As shown in FIG. 6, a magnetic means 8 is provided outside the decompression container 1 corresponding to the substrate 2 to be processed. For this reason, as in the conventional case, the eccentric magnetic means 8 and the motor or magnet for rotating the eccentric magnetic means 8 are not required above the second electrode 5, resulting in a compact etching apparatus.

It should be noted that the magnetic means 8 may be installed not only in a single unit as shown in FIG. 6 but also in a plurality of units (see FIG. 5).

In order to maintain a constant pressure state such as a reduced pressure state from a vacuum state in the atmosphere inside the decompression container 1, a turbo molecular pump 11 is installed in the decompression container 1 via a buffer 12 to form an etching device. Further, the decompression container 1 is provided with a peephole 13 through which the inside can be observed, and a fluid inlet and an outlet are installed in the first electrode 3 to cool the substrate 2 to be processed, which is not shown, and etching is performed. Complete the device.

[0021]

As described above, in the etching apparatus according to the present invention, the magnetic means 8 is installed outside the decompression container 1 corresponding to the plate-shaped substrate 2 to be processed, so that electrons are applied to the second electrode by Lorentz force. On the other hand, since it is wound around a perpendicular magnetic field, it is possible to generate uniform plasma on the substrate 2 to be processed. As a result, the substrate 2 to be processed is not damaged, which is extremely good for a MOS type memory device, for example. That is, a semiconductor substrate having an active region or a passive region formed thereon is coated with a selective oxide film having a thickness of about 10,000 angstroms, and a part thereof is removed to expose the active region or the passive region to a thickness of about 150 to 300. A process has been used in which an angstrom gate oxide layer is provided and a conductive metal layer is deposited thereon.

No damage occurs during the processing of the oxide film or the gate oxide film, the characteristics of the memory device are improved, and the yield is improved, which is extremely effective in practice.

[Brief description of drawings]

FIG. 1 is a sectional view showing an outline of a conventional etching apparatus.

FIG. 2 is a diagram showing an operation of a magnetron type etching apparatus.

3 is a side view of the operation when a horseshoe-shaped magnet is used to improve the drawbacks of the etching apparatus of FIG.

FIG. 4 is a top view of the operation of the etching apparatus when using a horseshoe-shaped magnet.

FIG. 5 is a diagram showing an outline of the operation of the etching apparatus according to the present invention.

FIG. 6 is a sectional view showing a main part of an etching apparatus according to the present invention.

[Explanation of symbols]

 1: Decompression container, 2: Plate-shaped substrate to be processed, 3: First electrode, 4: High frequency power supply, 5: Second electrode, 8: Magnetic means.

Claims (2)

[Claims] 1. A decompression container, a substrate to be processed placed in the decompression container, plate-shaped first and second electrodes arranged to face the substrate to be processed, and a main surface of the substrate to be processed.
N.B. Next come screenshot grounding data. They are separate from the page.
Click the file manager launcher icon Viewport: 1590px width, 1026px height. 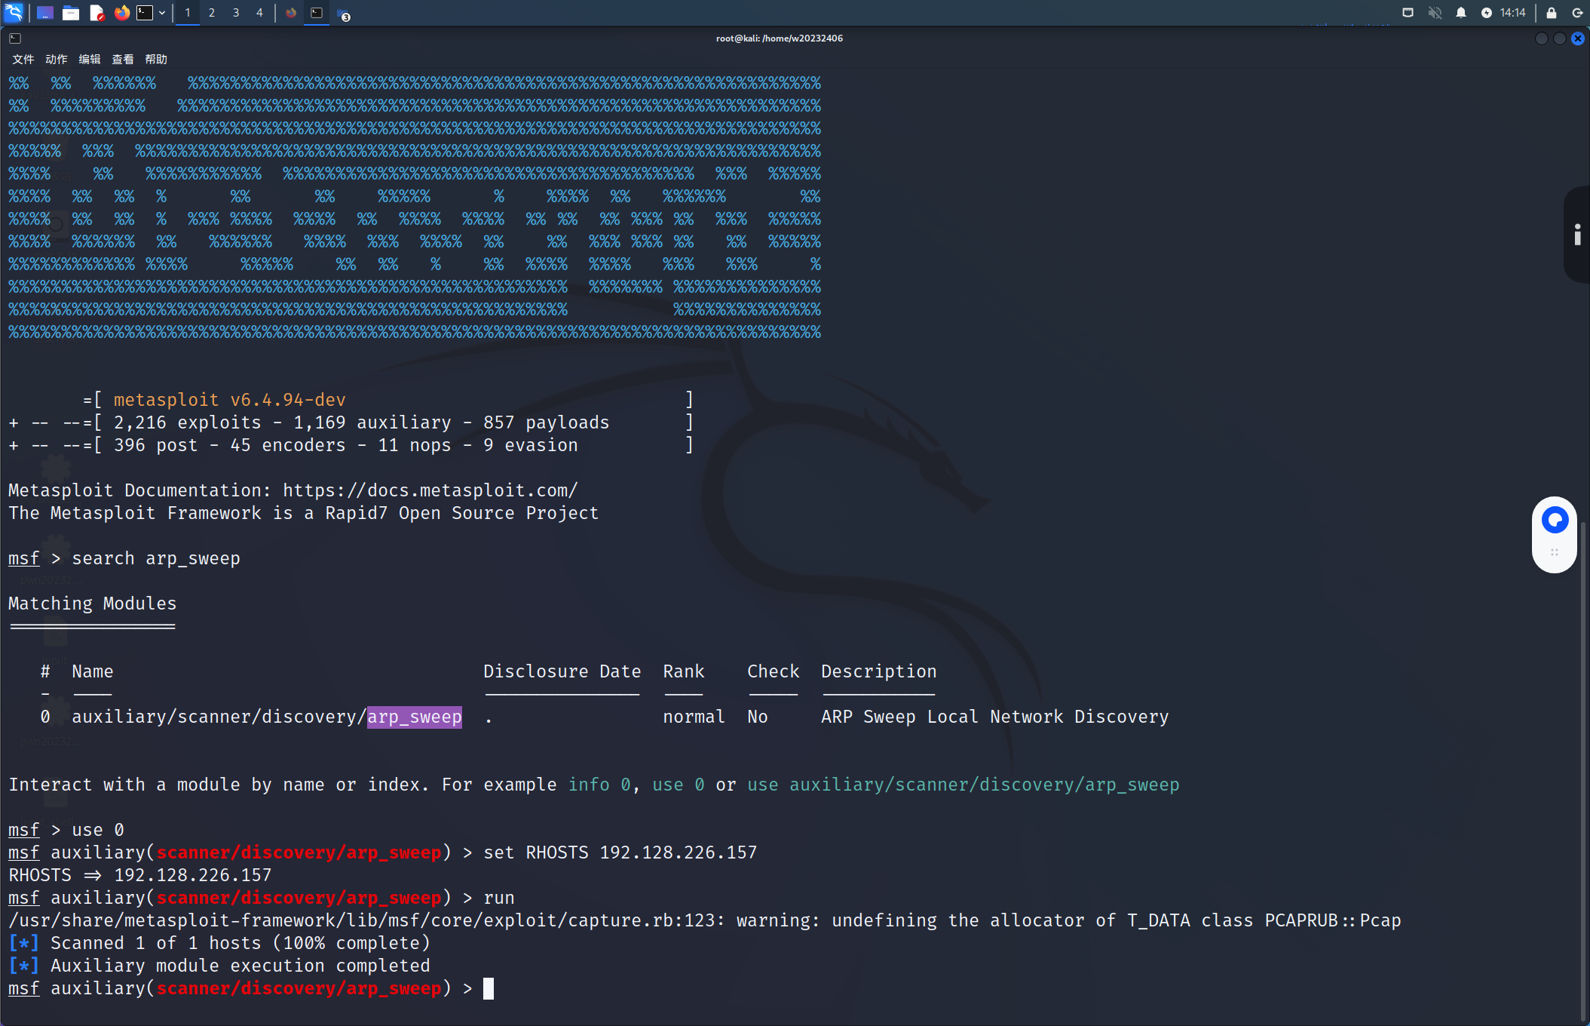coord(71,13)
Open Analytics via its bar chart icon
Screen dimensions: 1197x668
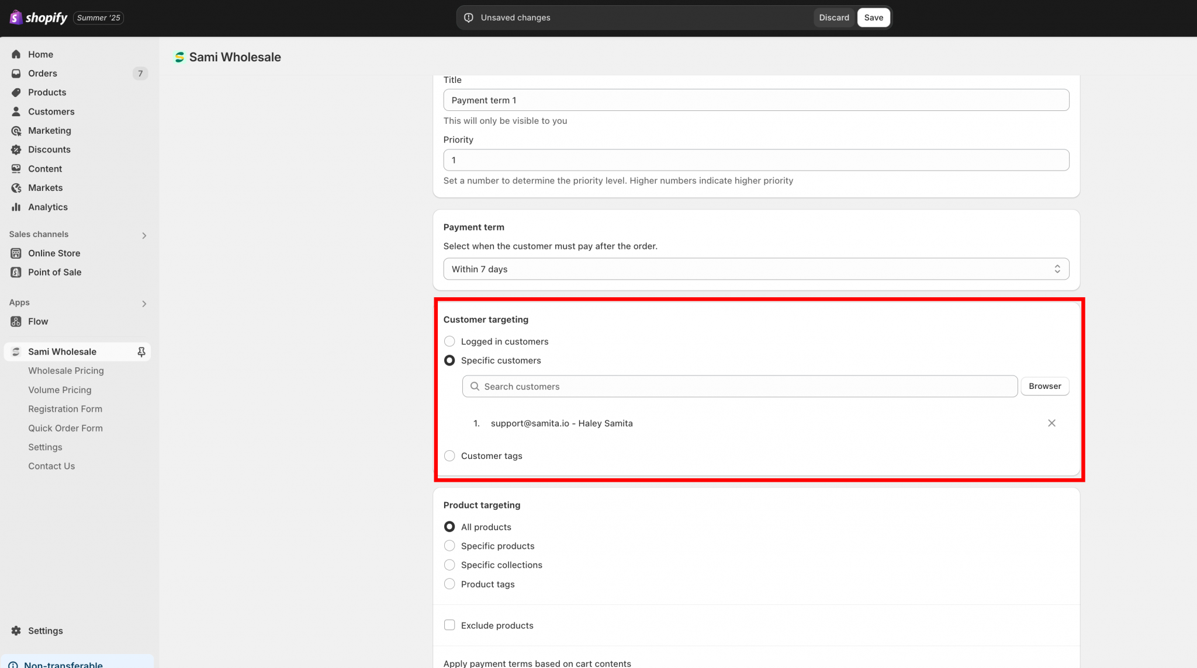[16, 207]
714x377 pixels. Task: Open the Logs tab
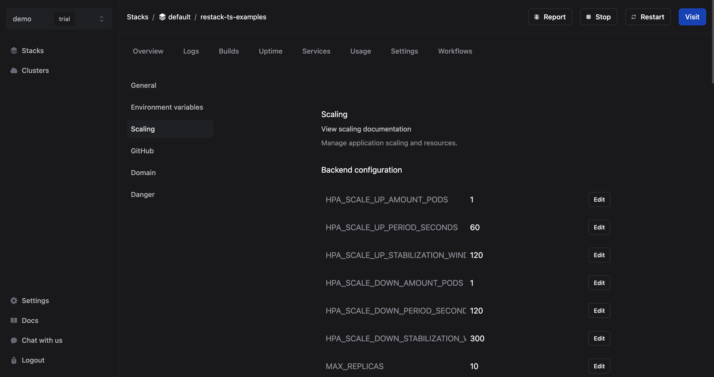[191, 51]
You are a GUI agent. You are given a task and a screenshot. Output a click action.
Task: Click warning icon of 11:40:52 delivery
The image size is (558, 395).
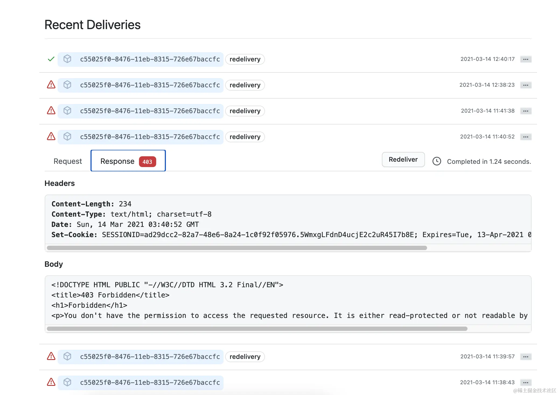[51, 137]
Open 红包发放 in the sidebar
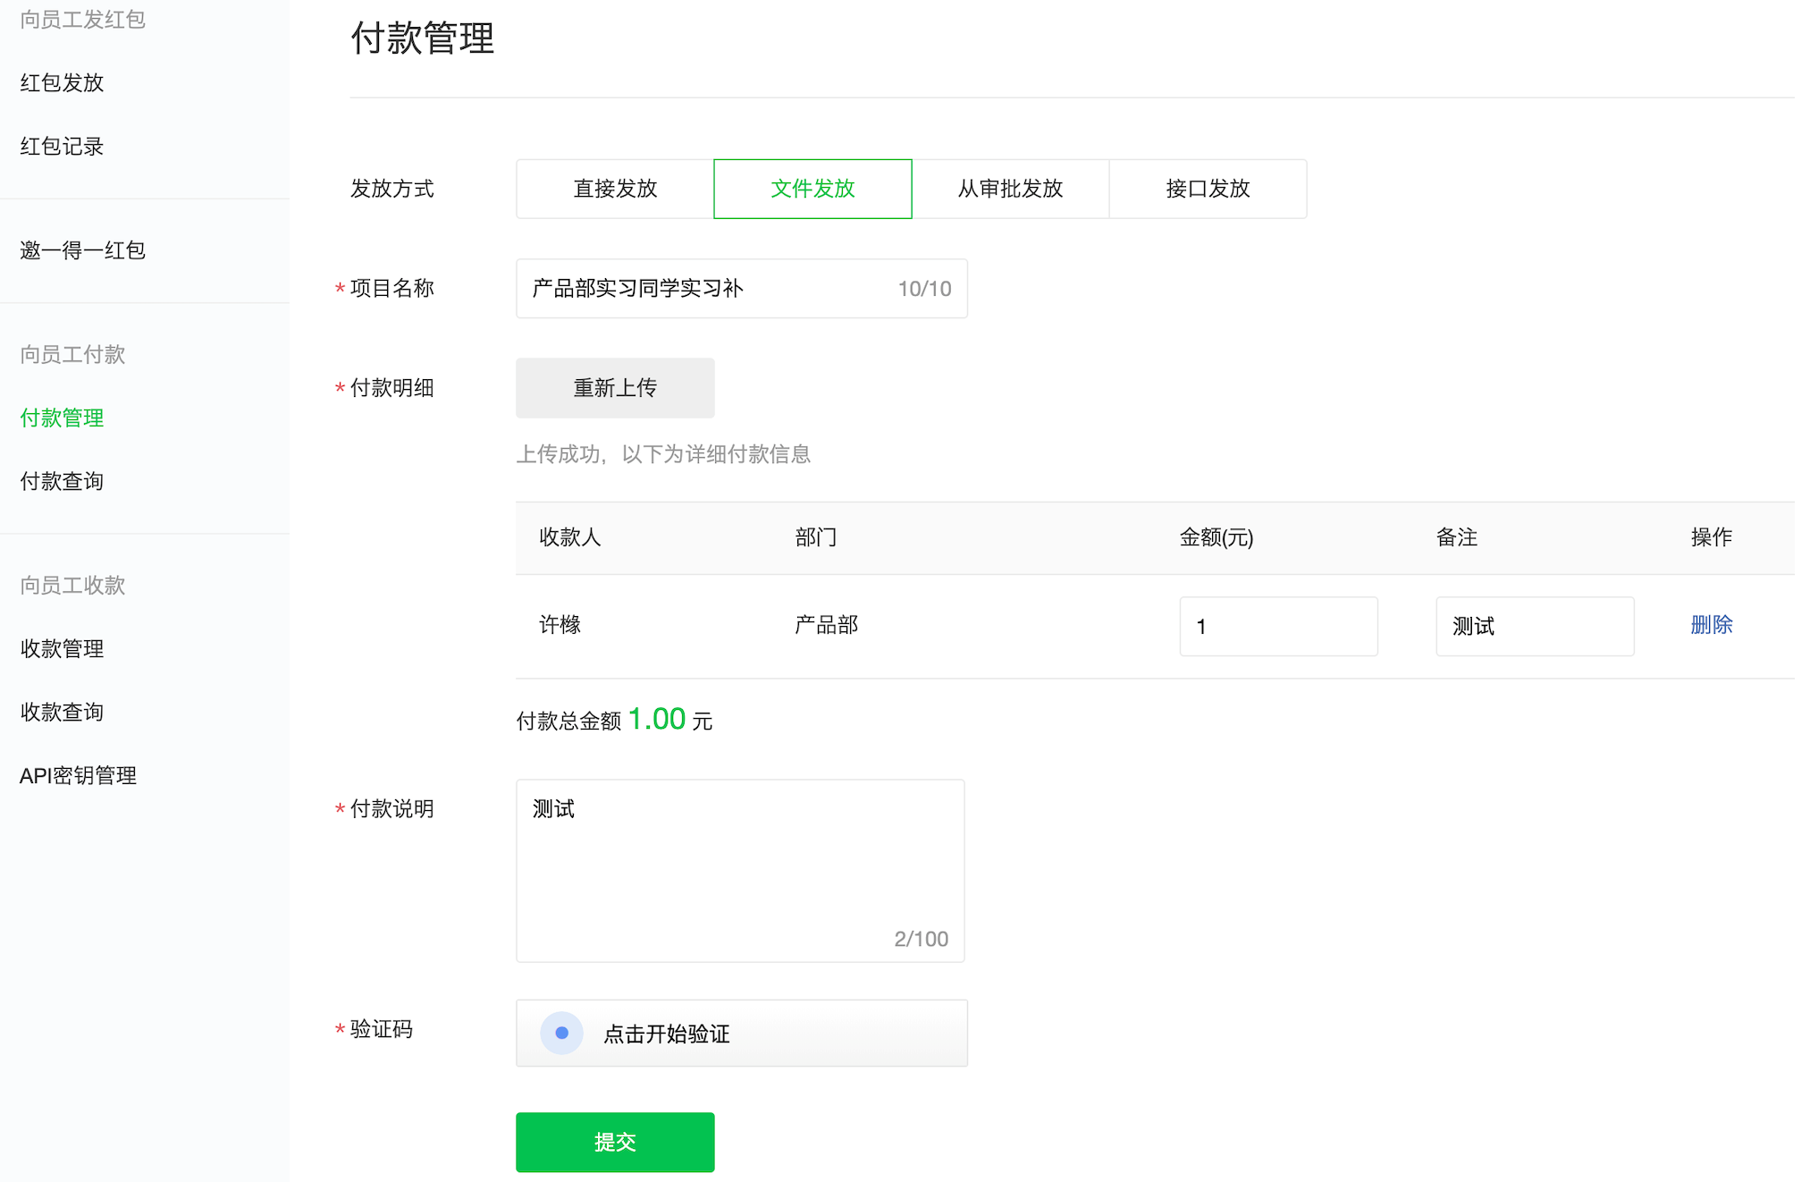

Magnetic means installed outside the decompression container corresponding to the substrate to be processed so as to apply a perpendicular magnetic field, and means for generating an electric field near the electrodes by generating an electric field almost parallel to the magnetic lines of force generated from the magnetic means. An etching apparatus comprising: a means for introducing a fluid that chemically reacts with the substrate to be processed to generate a reaction product having a high vapor pressure; and a means for adjusting the pressure of the decompression container. 2. An etching apparatus, wherein a magnetic field direction applied between a plate-shaped first electrode on which a substrate to be processed is mounted and a second electrode facing the plate-shaped electrode is perpendicular to both electrodes.